Trump budget chief lets payday lenders get away with ripping off vets


Mick Mulvaney, the head of Trump's Consumer Financial Protection Bureau, wants to reward payday lenders at the expense of veterans and low-income Americans.

The Trump administration talks a lot about helping veterans. But when it comes down to it, they'll always take the opportunity to reward their cronies instead. And Mick Mulvaney is providing the latest appalling example.

Mulvaney, Trump's Office of Management and Budget (OMB) director, is also the head of the Consumer Financial Protection Bureau (CFPB). The CFPB is supposed to protect consumers from the bad acts of banks and payday lenders. But that's no longer happening.

And one of the groups that will suffer disproportionately from this lax enforcement is service members and veterans.

First, the Trump administration signaled that it didn't want to adopt an Obama-era CFPB rule that would have required payday lenders to consider potential borrowers' monthly expenses and ability to repay. Then Mulvaney killed an investigation into World Acceptance Corporation (WAC), even though it charged interest rates up to 237 percent. WAC also, not coincidentally, donated to Mulvaney's congressional campaigns.

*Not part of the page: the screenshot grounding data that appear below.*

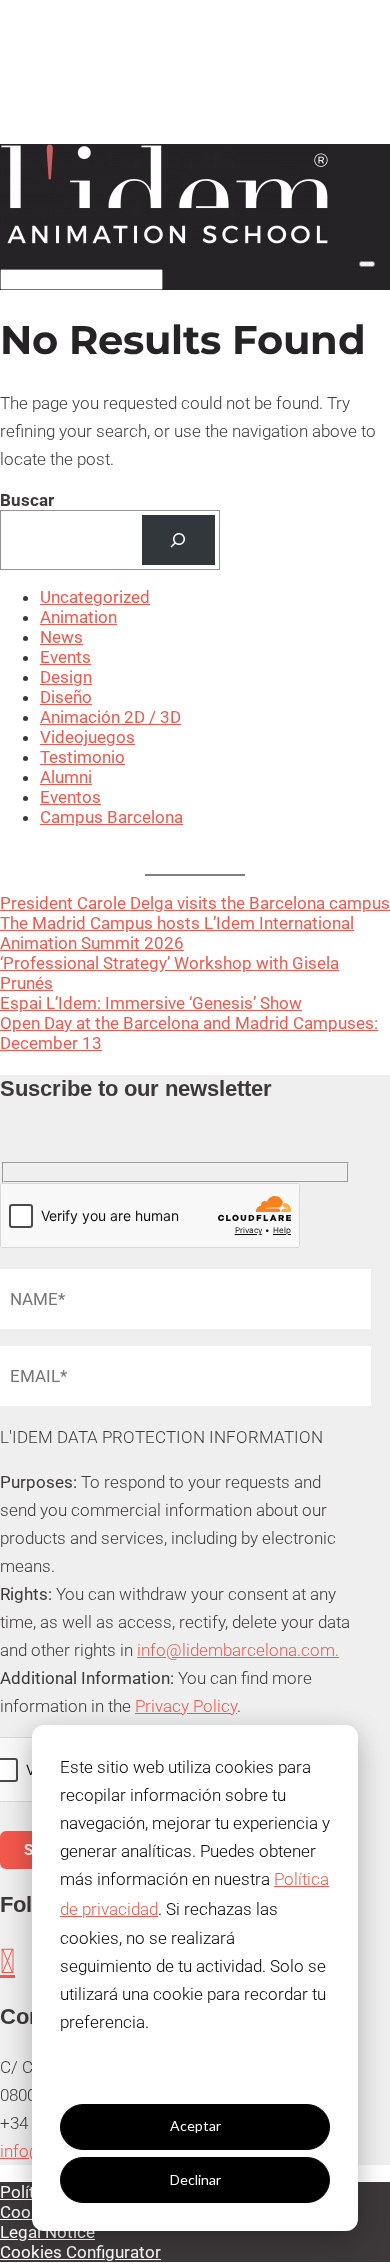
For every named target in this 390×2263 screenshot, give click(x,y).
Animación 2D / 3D (110, 717)
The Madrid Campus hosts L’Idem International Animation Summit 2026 (177, 933)
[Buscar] (178, 540)
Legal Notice (47, 2232)
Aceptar (195, 2125)
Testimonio (82, 757)
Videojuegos (87, 737)
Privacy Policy (186, 1706)
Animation (78, 617)
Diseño (66, 697)
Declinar (195, 2179)
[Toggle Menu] (367, 264)
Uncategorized (95, 597)
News (61, 637)
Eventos (70, 797)
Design (66, 677)
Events (65, 657)
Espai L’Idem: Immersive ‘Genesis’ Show (151, 1003)
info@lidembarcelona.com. (238, 1650)
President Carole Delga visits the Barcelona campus (195, 903)
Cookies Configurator (80, 2252)
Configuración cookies (195, 2072)
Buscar (27, 500)
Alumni (66, 777)
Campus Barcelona (111, 817)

Now, Mulvaney quietly decided not to sue another payday lender, National Credit Adjusters (NCA), that wrongly collected around $50 million. With the investigation tanked, consumers won't get a dime of those ill-gotten gains back. He's also considering scrapping investigations into three more payday lenders, all of which use aggressive high-pressure collections techniques and outright lie to consumers.

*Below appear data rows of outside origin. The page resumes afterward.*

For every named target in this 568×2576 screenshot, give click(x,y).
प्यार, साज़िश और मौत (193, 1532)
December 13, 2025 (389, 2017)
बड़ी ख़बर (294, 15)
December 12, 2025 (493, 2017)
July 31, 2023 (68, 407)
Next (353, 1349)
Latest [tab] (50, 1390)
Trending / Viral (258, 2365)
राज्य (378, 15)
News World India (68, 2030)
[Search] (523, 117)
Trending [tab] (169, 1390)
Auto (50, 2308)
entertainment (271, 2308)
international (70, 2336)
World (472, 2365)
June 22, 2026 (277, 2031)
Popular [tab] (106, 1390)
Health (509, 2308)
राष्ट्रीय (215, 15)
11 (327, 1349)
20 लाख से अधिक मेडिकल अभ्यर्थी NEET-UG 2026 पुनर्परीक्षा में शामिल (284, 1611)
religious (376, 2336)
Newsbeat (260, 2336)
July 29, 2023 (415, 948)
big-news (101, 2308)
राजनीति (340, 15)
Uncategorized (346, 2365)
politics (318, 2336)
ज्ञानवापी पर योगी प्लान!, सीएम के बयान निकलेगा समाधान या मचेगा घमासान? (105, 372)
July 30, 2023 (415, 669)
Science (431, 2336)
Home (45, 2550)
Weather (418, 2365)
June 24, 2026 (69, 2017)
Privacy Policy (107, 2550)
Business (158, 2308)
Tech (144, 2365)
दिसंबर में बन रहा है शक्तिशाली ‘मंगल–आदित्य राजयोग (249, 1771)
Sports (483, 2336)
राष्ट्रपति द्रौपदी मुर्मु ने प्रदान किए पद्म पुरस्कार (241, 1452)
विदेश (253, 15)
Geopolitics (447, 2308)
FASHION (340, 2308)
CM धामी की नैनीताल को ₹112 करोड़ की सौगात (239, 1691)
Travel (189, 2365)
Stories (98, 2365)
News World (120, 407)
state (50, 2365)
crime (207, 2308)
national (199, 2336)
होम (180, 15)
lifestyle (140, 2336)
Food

Payday lenders love to target the troops. They market to service members at twice the rate they pitch their wares to civilian families. They use clever, sleazy ways to create new types of loan packages to avoid constrictions of the Military Lending Act. That law is supposed to keep troops relatively safe from payday lenders.

And they set up storefronts near military bases to entice severely underpaid service members with the promise of a short-term loan to tide them over.

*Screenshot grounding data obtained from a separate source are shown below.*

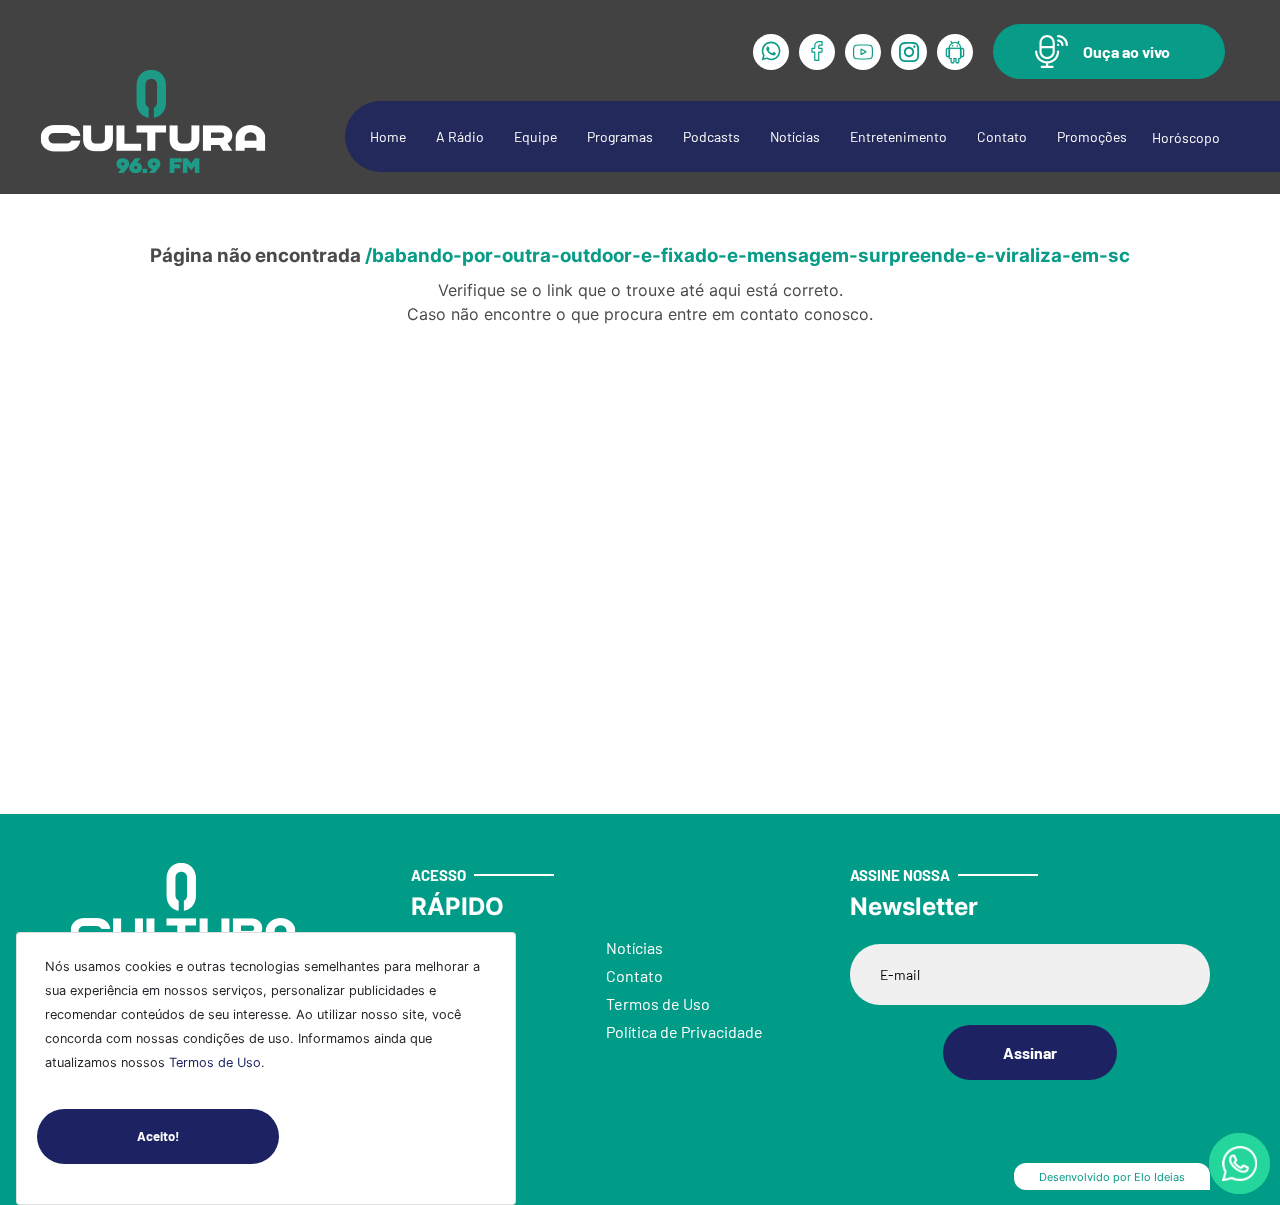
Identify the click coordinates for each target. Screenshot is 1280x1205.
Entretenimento (898, 136)
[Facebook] (817, 52)
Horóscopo (1186, 137)
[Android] (955, 52)
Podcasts (711, 136)
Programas (620, 136)
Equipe (535, 136)
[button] (1109, 51)
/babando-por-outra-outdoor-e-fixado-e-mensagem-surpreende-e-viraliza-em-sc (747, 255)
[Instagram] (909, 52)
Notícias (795, 136)
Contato (1002, 136)
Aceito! (158, 1136)
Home (388, 136)
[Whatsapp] (771, 52)
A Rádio (460, 136)
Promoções (1092, 136)
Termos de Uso (215, 1062)
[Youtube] (863, 52)
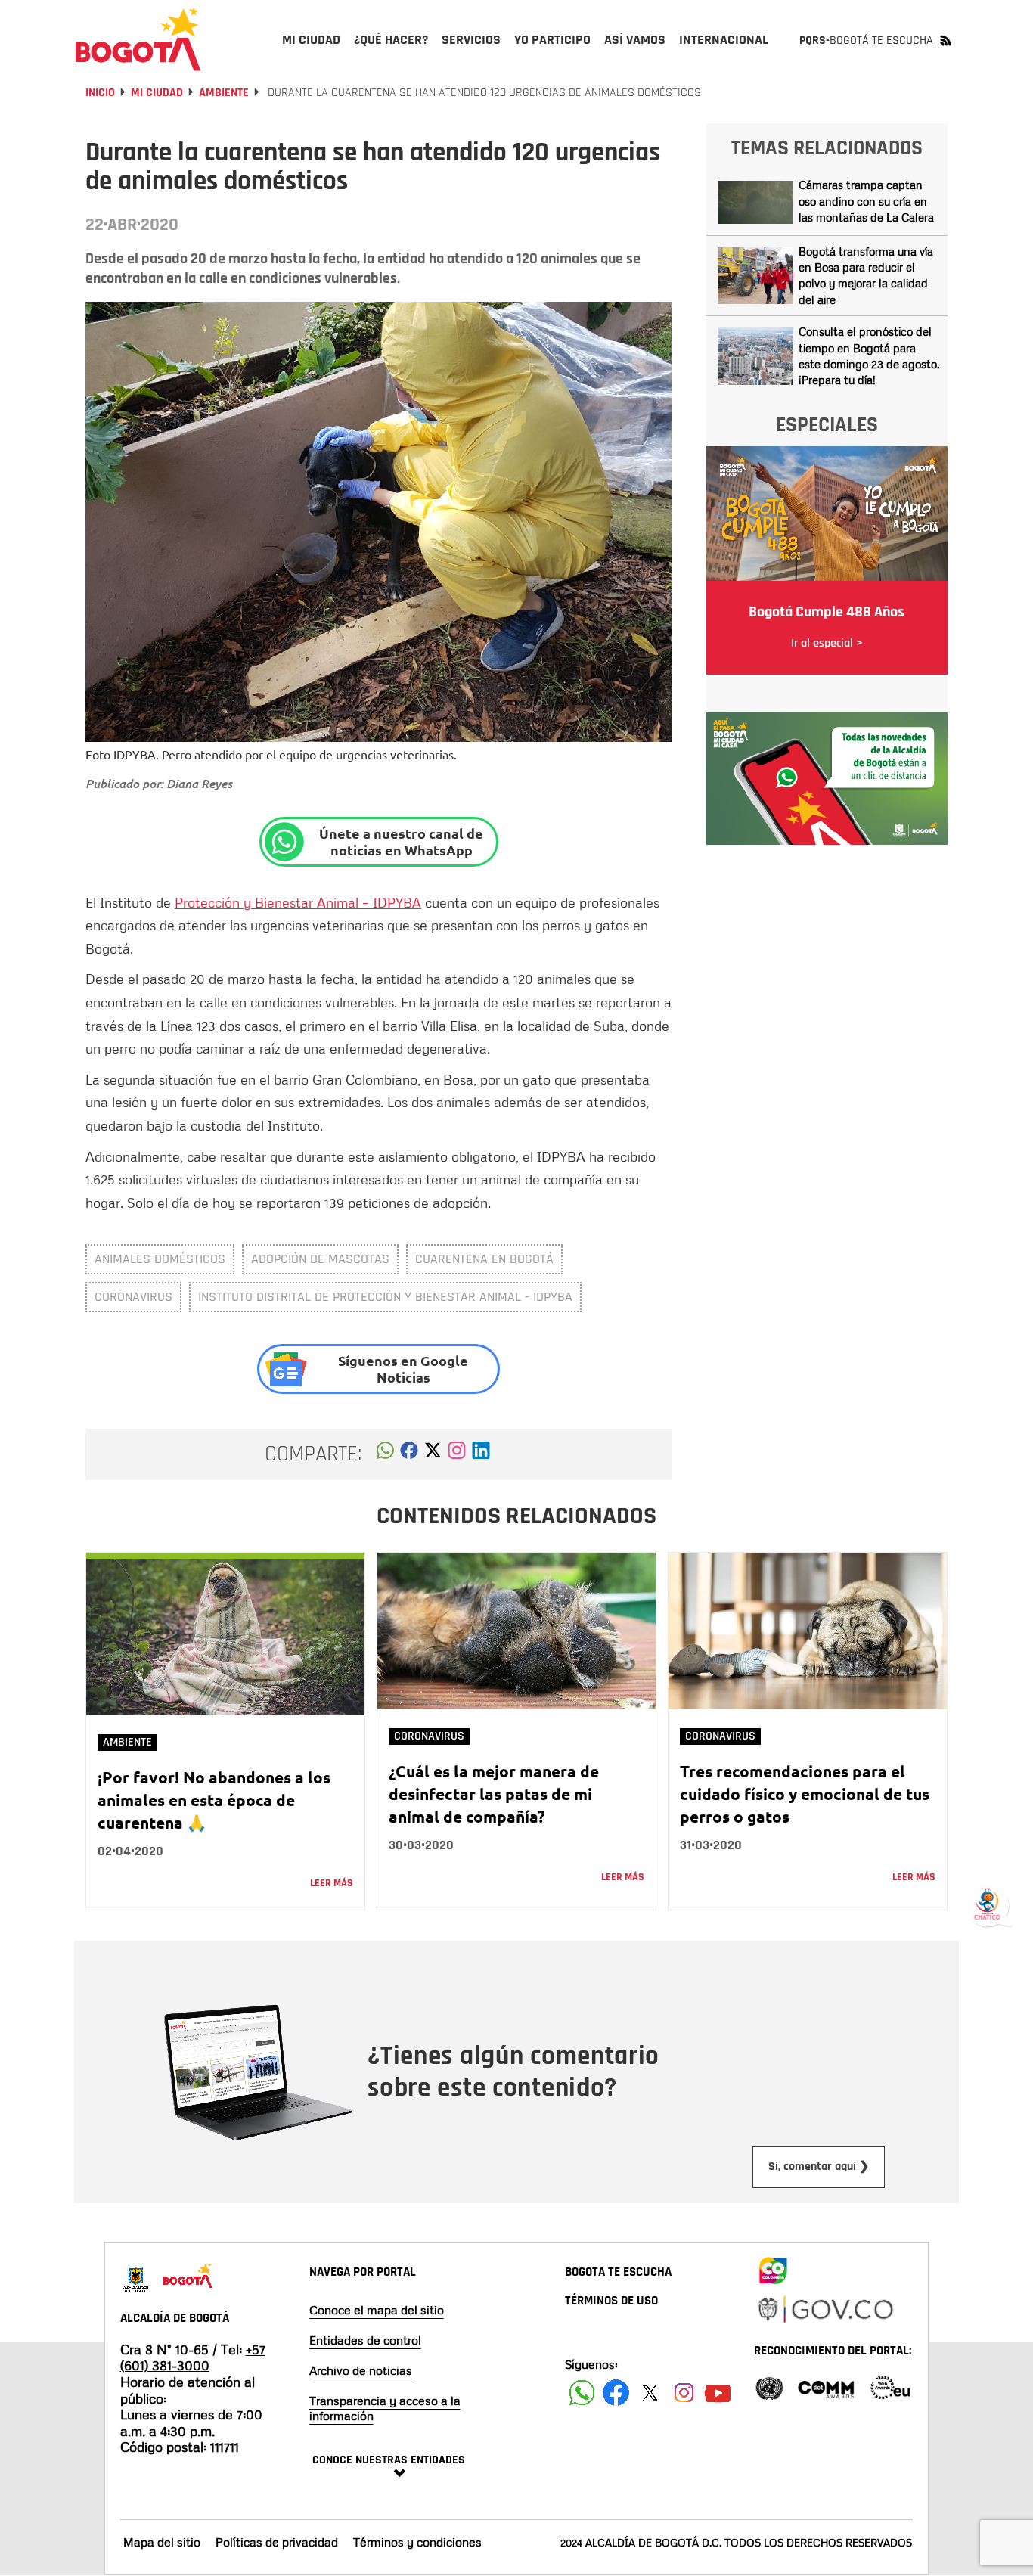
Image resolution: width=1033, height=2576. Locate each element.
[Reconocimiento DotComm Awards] (826, 2386)
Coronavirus (133, 1296)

But those loans get rolled over again and again until service members are in a debt trap that they can't get out of. They rack up hundreds, sometimes thousands, of dollars of interest and rollover payments on loans of around $300.

It's almost as if, after giving service members a minimal pay raise, the administration just couldn't help itself. It needed to find another way to take money out of their pockets.

"Anyone who has served knows that despite our best efforts, payday lenders continue to target our troops, and take advantage of them," Will Fischer, Iraq War veteran and director of government relations for VoteVets, said in a statement to Shareblue Media. "It certainly looks like [Mulvaney and Trump] are out to help payday lenders and their tawdry money-making scheme."

Fischer added that "it shows a real lack of commitment by this administration to improve the financial well-being of those who serve, for them to let these payday lenders off the hook."

Payday lenders actively harm members of the military. Any administration that considers themselves a friend of the troops could take easy steps to protect them.

But Trump and Mulvaney didn't before and they won't now — and they probably never will.